Yapılacak iş — Sağlık Bakanı Fahrettin Koca'nın salgınla ilgili açıklamalarını aktaran haberi, gösterilen son cümleden sonrasını yazarak sürdürün.

GÜNDEM - 13 Mayıs 2020 Çarşamba 17:36

Sağlık Bakanı Fahrettin Koca: 'Şu anki şartlarda salgın kontrol altında'

A
A
A
Sağlık Bakanı Fahrettin Koca: 'Şu anki şartlarda salgın kontrol altında'

Sağlık Bakanı Fahrettin Koca, “Günlük test kapasitemiz 50 bine ulaştığı halde hastalığın artık gerilemiş olması sebebiyle bu düzeyde test ihtiyacı doğmuyor. Yapılan testlerde pozitiflik oranı ise düzenli olarak düşüyor. Pozitif vakalarla teması olanlara, şüphelilere test yapılması bulaşma hızını düşürmüştür. Yeni vaka sayısı azalmıştır” dedi.

Sağlık Bakanı Fahrettin Koca, Koronavirüs Bilim Kurulu toplantısının ardından gündeme ilişkin değerlendirmede bulundu.

Bakan Koca, korona virüsle mücadele 8 haftanın geride kaldığını belirtti. Vatandaşlara seslenen Koca, “8 haftasını geride bıraktığın korona virüsle savaşında dünyanın sana hayranlık duyduğunu bilmelisin. Salgının başlangıcından bu yana izlediği strateji, tedavideki yenilikçiliği ve tedbirleriyle Türkiye, dünya toplumunun gündeminde. Türkiye’nin bilim insanları başarılarıyla dünyada bilim insanlarının ilgi konusu. Uluslararası televizyonlar başarı öykümüzü ekranlarına taşıyor. Dünyada öteki ucundan doktorlar Türkiye’deki meslektaşlarından bilgi alıyor. Bu başarının sahibi tedbirlere uyduğunuz ölçüde sizlersiniz. Eğer bilim insanlarımızın önerdiği tedbirleri uygulasaydınız, esnek davransaydınız sonuç alamazdık. 10 Mart’ın üzerinden 8 hafta geçti” diye konuştu.

Kaynak veriler —
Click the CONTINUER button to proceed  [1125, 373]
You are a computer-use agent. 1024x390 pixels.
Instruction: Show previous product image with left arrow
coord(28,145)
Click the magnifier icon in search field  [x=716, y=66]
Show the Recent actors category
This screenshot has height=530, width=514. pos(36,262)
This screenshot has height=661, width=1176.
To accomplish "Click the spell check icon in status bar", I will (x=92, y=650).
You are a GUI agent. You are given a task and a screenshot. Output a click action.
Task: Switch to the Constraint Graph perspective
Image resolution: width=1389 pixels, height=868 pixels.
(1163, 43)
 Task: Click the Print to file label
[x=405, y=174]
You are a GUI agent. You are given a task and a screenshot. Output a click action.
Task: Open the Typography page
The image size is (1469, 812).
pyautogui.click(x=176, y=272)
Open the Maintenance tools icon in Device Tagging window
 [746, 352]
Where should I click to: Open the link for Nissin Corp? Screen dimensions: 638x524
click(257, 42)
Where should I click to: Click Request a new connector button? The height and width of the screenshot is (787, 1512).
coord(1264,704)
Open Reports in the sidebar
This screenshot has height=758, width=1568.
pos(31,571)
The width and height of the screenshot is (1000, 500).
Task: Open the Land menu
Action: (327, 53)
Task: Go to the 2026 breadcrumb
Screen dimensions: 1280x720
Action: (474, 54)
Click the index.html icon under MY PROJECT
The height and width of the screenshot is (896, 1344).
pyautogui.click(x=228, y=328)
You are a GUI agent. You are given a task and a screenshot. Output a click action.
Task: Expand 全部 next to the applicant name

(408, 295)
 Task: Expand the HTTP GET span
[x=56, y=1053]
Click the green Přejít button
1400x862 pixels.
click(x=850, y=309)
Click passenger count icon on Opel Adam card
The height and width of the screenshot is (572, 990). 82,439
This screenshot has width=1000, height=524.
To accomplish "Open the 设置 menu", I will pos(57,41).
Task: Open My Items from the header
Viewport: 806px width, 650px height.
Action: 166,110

Çalışma sonucu —
“Her günü kritik, yarının bu gününden önemli bir mücadeledir”

8 haftalık bir sürecin kısa bir zaman olduğunu vurgulayan Bakan Koca, “198 ülkede hayatı tehdit eden bugüne kadar 4 milyon 373 bin insanın yakalandığı, 294 bin insanın ölümüne neden olan ekonomisi çok güçlü, hayat standartları yüksek ülkelerde toplumsal düzeni dize getiren böylesi bir salgın hastalıkla mücadele 8 hafta kısa bir zamandır. Bu salgının 21’inci yüzyılın tarihine geçecek, insanlığın hikayesinde yeri olacak büyük bir olay olduğundan artık çok eminiz.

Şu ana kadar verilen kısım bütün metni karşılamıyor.